Alport Syndrome

Alport Syndrome is a genetic condition that primarily affects the kidneys, causing problems with filtering waste from the blood. It also impacts the ears, leading to hearing loss, and sometimes the eyes, causing vision issues. The disease results from changes in the genes responsible for making a key protein called type IV collagen, which is important for the structure of the kidney's filtering units. People with this condition often develop blood and protein in their urine and may eventually experience kidney failure. Hearing loss usually begins in childhood or adolescence, and eye problems can include changes in the lens or retina. The condition is inherited, meaning it runs in families.

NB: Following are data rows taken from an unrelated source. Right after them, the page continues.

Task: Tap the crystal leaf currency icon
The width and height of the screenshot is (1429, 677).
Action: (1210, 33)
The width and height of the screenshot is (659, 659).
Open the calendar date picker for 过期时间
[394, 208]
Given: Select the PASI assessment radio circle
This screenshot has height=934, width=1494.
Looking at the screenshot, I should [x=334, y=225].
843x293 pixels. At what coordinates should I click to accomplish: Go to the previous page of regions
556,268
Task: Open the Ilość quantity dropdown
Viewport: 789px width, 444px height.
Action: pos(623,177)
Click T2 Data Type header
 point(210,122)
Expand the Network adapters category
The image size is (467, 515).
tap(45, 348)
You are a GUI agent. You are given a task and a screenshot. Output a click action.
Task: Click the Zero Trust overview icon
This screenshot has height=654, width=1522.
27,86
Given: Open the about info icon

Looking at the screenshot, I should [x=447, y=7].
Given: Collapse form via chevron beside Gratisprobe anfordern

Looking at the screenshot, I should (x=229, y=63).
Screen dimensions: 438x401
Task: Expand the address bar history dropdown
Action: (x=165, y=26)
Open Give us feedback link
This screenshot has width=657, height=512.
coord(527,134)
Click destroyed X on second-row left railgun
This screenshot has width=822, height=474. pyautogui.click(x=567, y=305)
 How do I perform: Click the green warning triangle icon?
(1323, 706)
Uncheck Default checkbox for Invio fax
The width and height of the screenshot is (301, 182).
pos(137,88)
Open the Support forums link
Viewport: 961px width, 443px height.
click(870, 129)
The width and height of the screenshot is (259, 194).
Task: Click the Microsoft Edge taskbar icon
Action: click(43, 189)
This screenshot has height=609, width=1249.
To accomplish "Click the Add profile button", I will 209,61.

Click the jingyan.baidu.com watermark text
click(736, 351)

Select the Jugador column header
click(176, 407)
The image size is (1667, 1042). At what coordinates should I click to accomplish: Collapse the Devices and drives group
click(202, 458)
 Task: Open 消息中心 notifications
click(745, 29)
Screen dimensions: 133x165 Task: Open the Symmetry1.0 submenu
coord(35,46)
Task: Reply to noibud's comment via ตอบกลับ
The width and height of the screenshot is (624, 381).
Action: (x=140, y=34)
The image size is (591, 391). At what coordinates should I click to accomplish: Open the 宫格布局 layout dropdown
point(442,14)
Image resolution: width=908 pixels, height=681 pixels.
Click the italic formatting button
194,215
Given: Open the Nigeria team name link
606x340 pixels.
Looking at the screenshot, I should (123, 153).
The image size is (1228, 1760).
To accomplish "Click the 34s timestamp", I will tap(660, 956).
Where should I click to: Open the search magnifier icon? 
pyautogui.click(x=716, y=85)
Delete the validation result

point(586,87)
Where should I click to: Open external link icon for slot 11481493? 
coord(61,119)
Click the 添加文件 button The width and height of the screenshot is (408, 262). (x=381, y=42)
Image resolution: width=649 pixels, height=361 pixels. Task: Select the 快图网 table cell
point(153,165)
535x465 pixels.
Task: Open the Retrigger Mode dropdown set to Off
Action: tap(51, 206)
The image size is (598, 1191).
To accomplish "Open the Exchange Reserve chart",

Alport Syndrome is a hereditary disorder characterized by progressive glomerulonephritis due to mutations in the COL4A3, COL4A4, or COL4A5 genes encoding the alpha chains of type IV collagen. This collagen defect leads to abnormalities in the glomerular basement membrane (GBM), causing hematuria, proteinuria, and eventual renal failure. The syndrome is most commonly inherited in an X-linked pattern via mutations in COL4A5, but autosomal recessive and dominant forms also exist. Extrarenal manifestations include sensorineural hearing loss and ocular abnormalities such as anterior lenticonus and retinal flecks. The hallmark pathological finding is a thickened, split, and lamellated GBM on electron microscopy. The clinical significance lies in its progressive nature leading to end-stage renal disease, often requiring dialysis or transplantation.